LAUSR

Abstract To improve the thermoelectric properties of a material, the carrier concentration needs to be optimized first. But the increase of carrier concentration usually results in degraded carrier mobility, which restricts the enhancement in thermoelectric performance. Herein, we report the Cd doped Bi0.5Sb1.5Te3 which overcomes such a trade-off between carrier concentration and mobility. The doping of Cd results in significantly increased hole concentration, which successfully suppresses the bipolar diffusion. Meanwhile, magnetic measurements indicate that the Hall mobility increases with the doping of Cd owing to the decrease of anti-site defects.

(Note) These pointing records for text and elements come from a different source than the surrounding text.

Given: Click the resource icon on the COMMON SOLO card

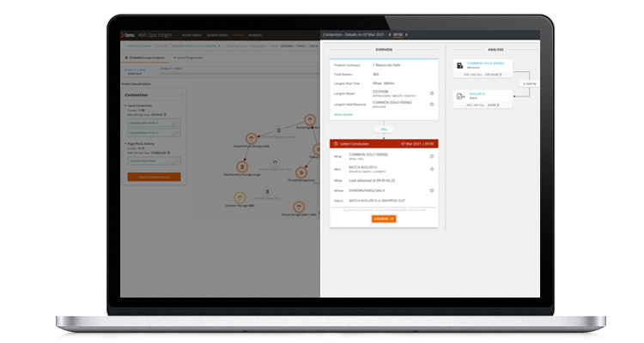Looking at the screenshot, I should point(459,65).
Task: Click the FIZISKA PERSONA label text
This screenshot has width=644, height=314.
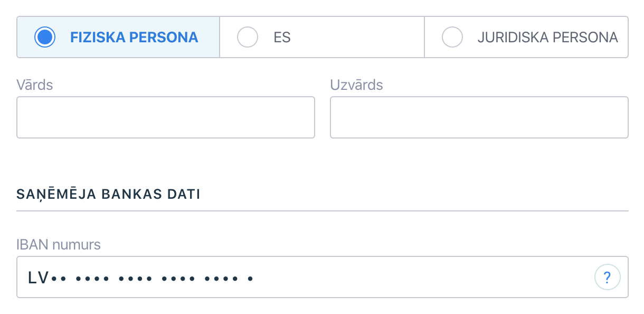Action: 134,38
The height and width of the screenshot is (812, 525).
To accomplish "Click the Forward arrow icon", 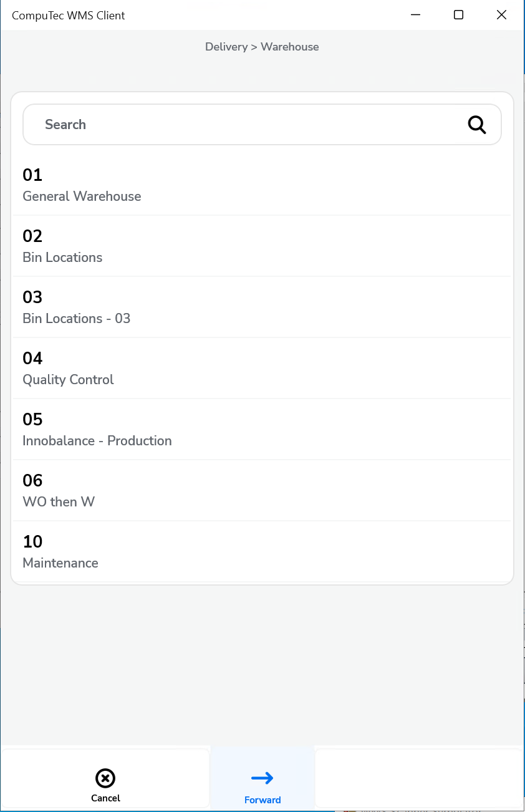I will 263,778.
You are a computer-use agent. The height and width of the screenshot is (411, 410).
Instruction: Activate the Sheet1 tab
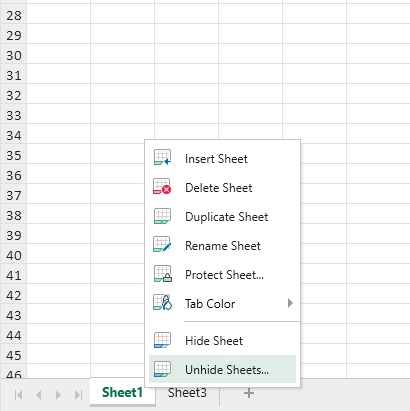tap(122, 392)
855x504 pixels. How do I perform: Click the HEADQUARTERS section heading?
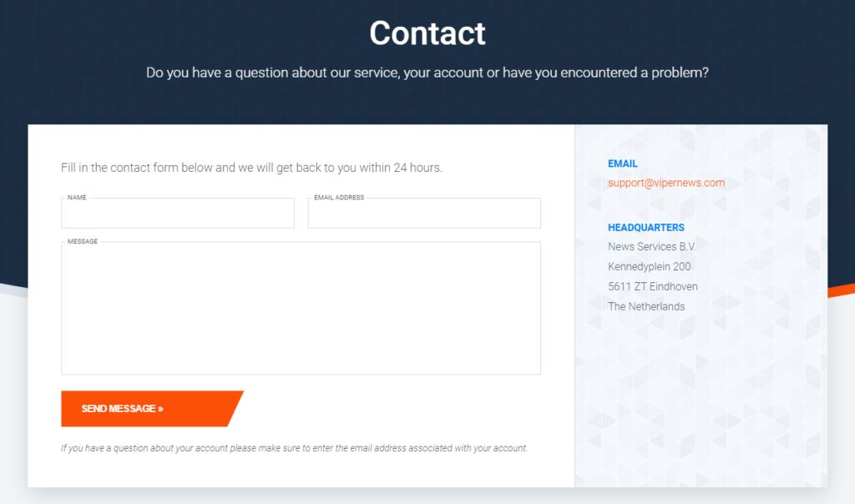[x=646, y=227]
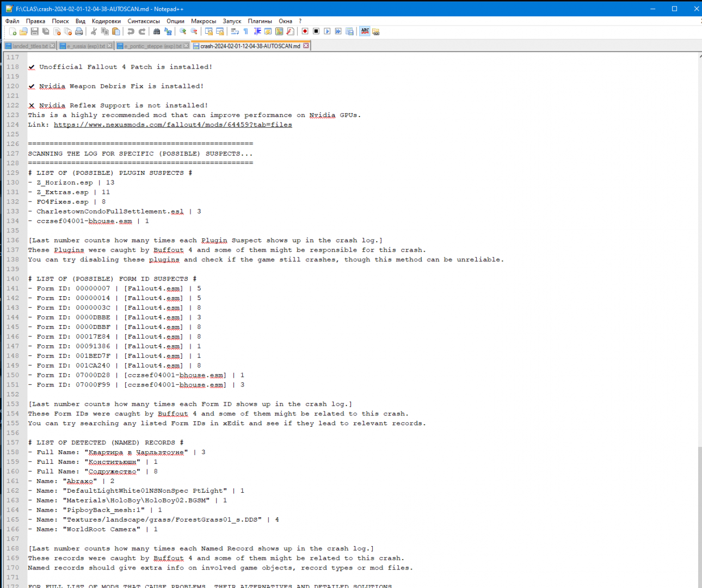Open the Кодировки menu
Screen dimensions: 702x588
(106, 21)
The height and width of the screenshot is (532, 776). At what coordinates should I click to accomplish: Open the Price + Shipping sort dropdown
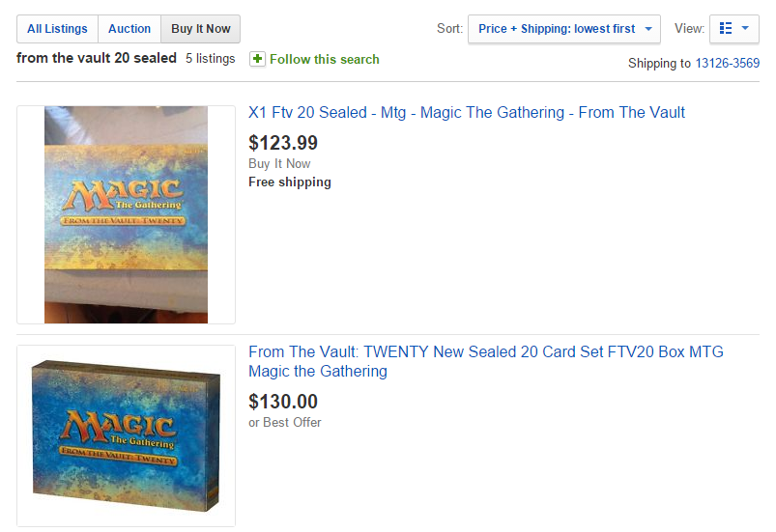tap(564, 29)
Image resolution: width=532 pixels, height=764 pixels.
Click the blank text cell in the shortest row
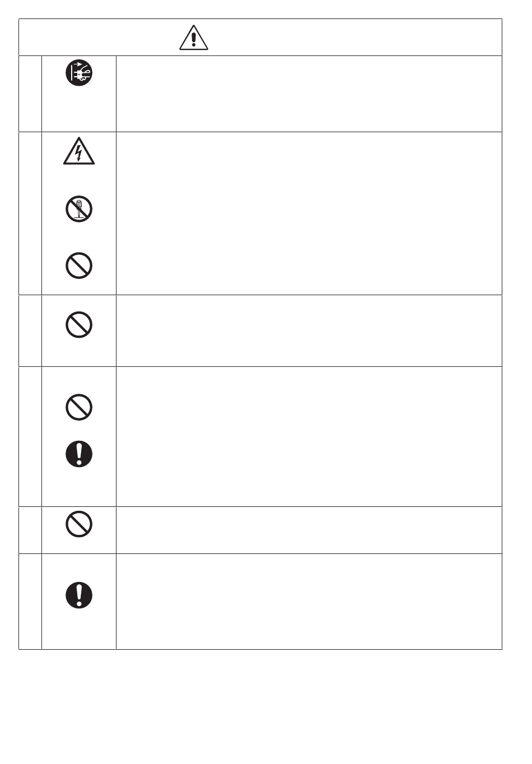pyautogui.click(x=309, y=530)
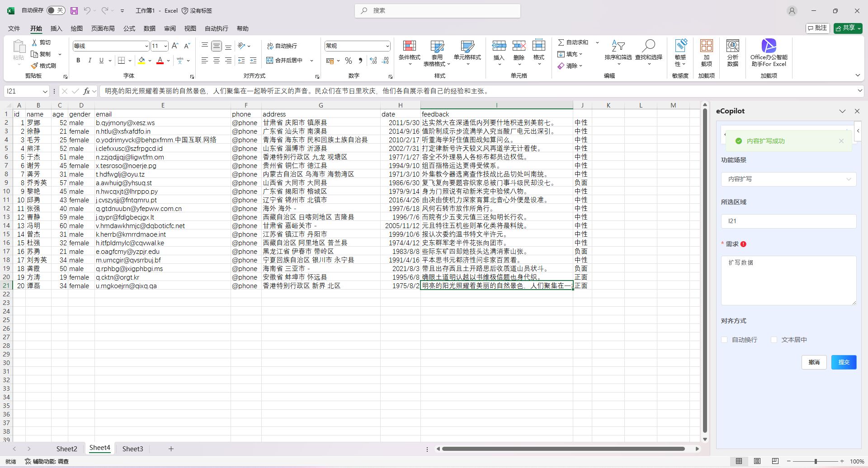Screen dimensions: 868x468
Task: Apply bold formatting with the B icon
Action: [78, 61]
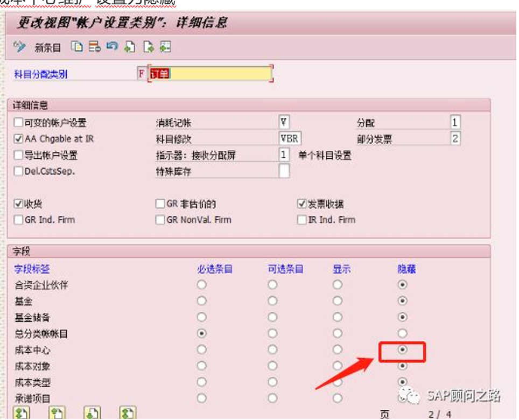This screenshot has width=519, height=420.
Task: Select 必选条目 radio for 总分类帐帐目
Action: coord(201,333)
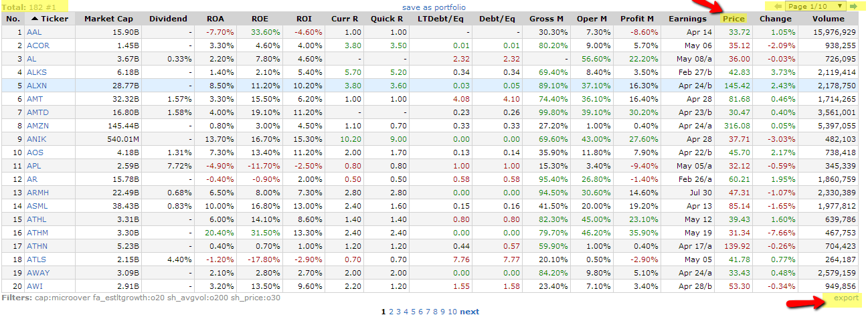Sort by the Ticker column header
868x321 pixels.
(50, 19)
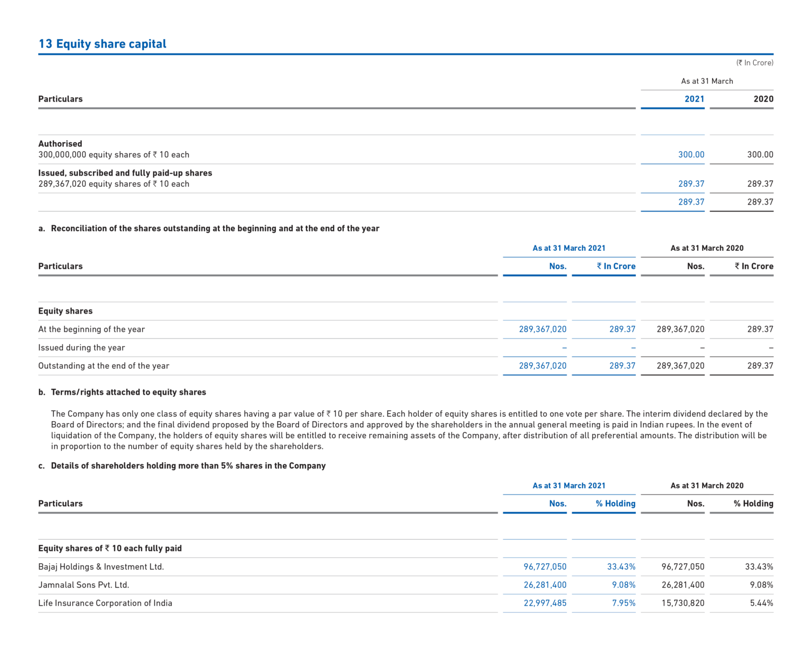Click 22,997,485 shares of Life Insurance Corporation
Viewport: 812px width, 649px height.
pos(545,603)
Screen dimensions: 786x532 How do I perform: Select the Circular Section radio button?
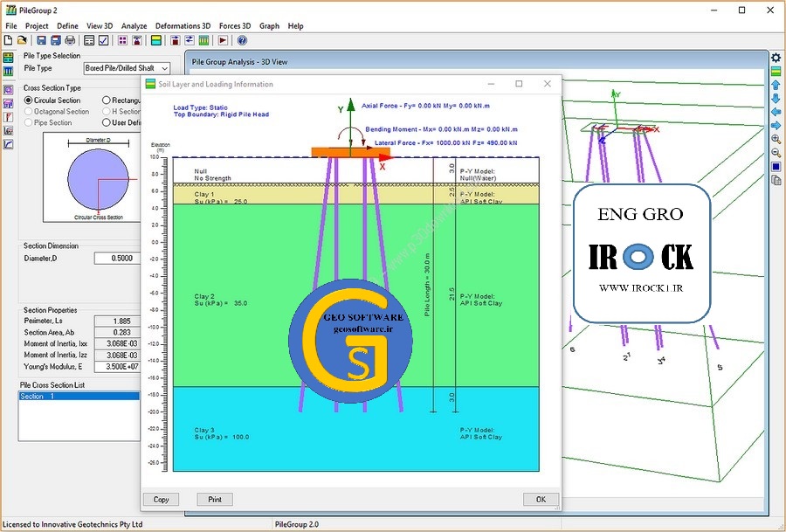pos(30,100)
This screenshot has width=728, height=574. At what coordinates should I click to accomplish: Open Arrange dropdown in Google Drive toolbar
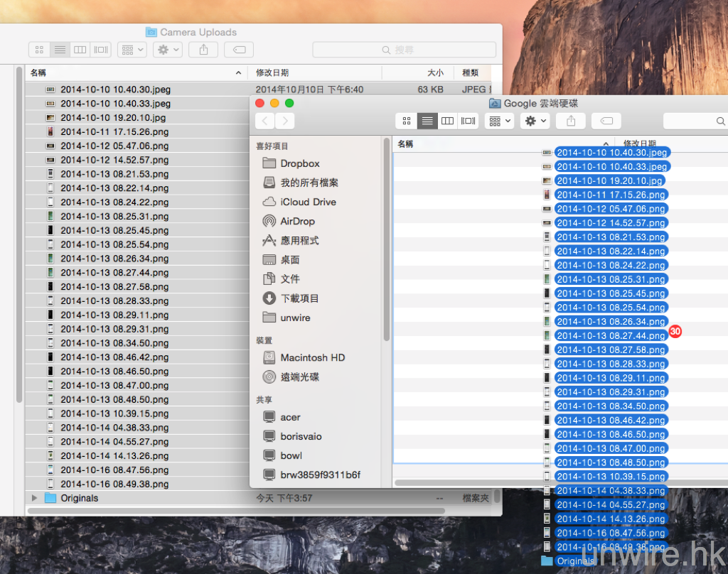tap(499, 121)
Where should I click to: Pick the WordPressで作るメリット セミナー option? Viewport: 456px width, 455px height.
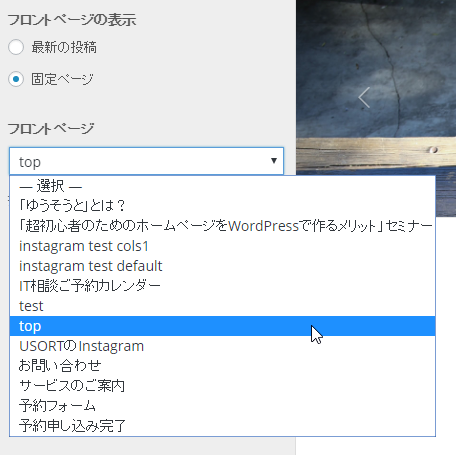[x=222, y=226]
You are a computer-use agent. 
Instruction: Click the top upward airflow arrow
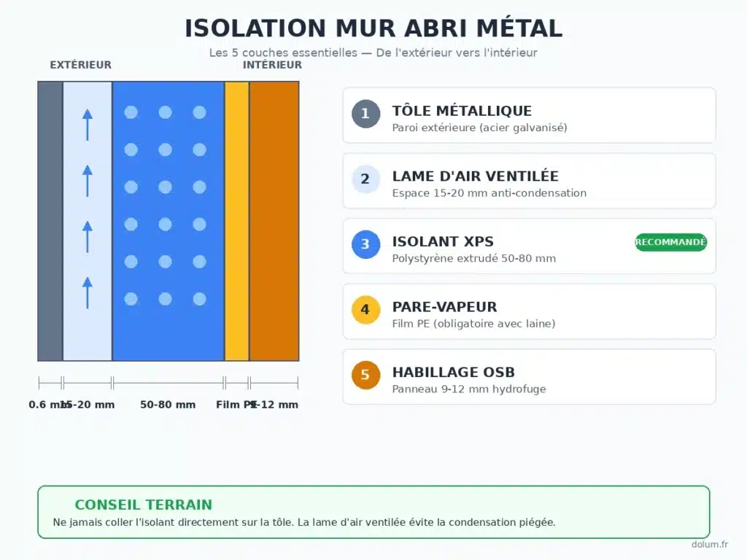tap(88, 125)
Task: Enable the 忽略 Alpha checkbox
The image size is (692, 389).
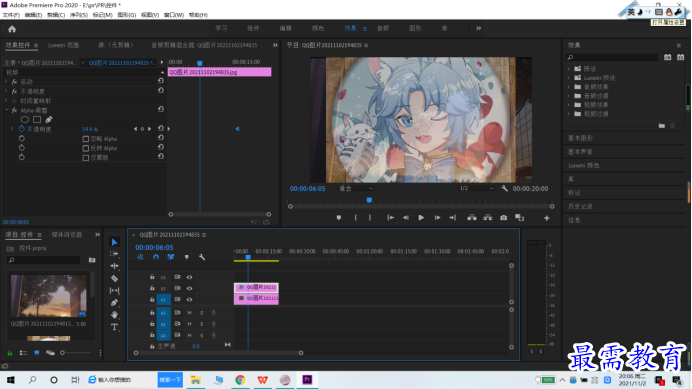Action: coord(86,139)
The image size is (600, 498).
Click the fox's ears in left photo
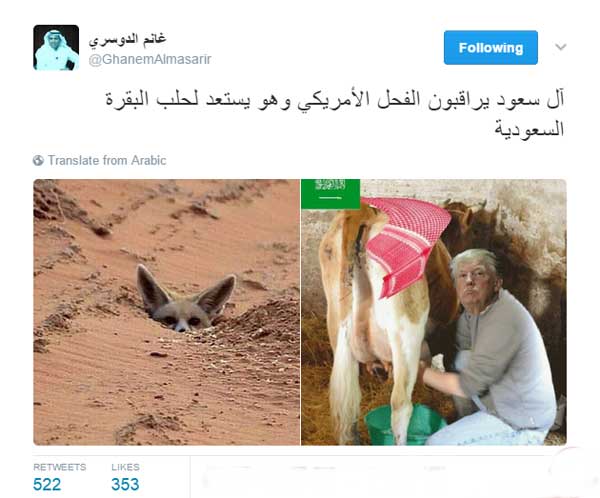pyautogui.click(x=186, y=288)
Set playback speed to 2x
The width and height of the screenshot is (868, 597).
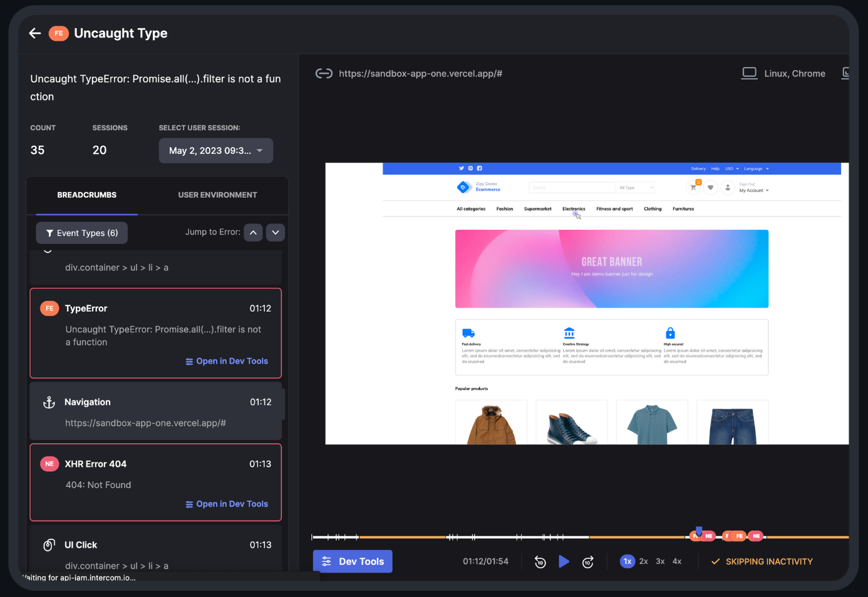(643, 561)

Thus, simultaneous increase of carrier concentration and mobility is realized in p-type Bi0.5Sb1.5Te3 through Cd doping, resulting in significantly enhanced power factor. In addition, the lattice disorder induced by the substitution of Cd for Sb/Bi leads to an obvious reduction in lattice thermal conductivity. As a result, a zT value of 1.2 at 120 °C is achieved for the 2 at% Cd doped sample. The peak zT of the 4 at% Cd doped sample is shifted to 185 °C due to the effectively suppressed bipolar effect and an average zT value of ∼1.0 is obtained in the temperature range of 50–300 °C. Our achievement demonstrates that there is still a significant room to improve the thermoelectric properties of the intensively investigated BiSbTe system by simply doping a properly selected element.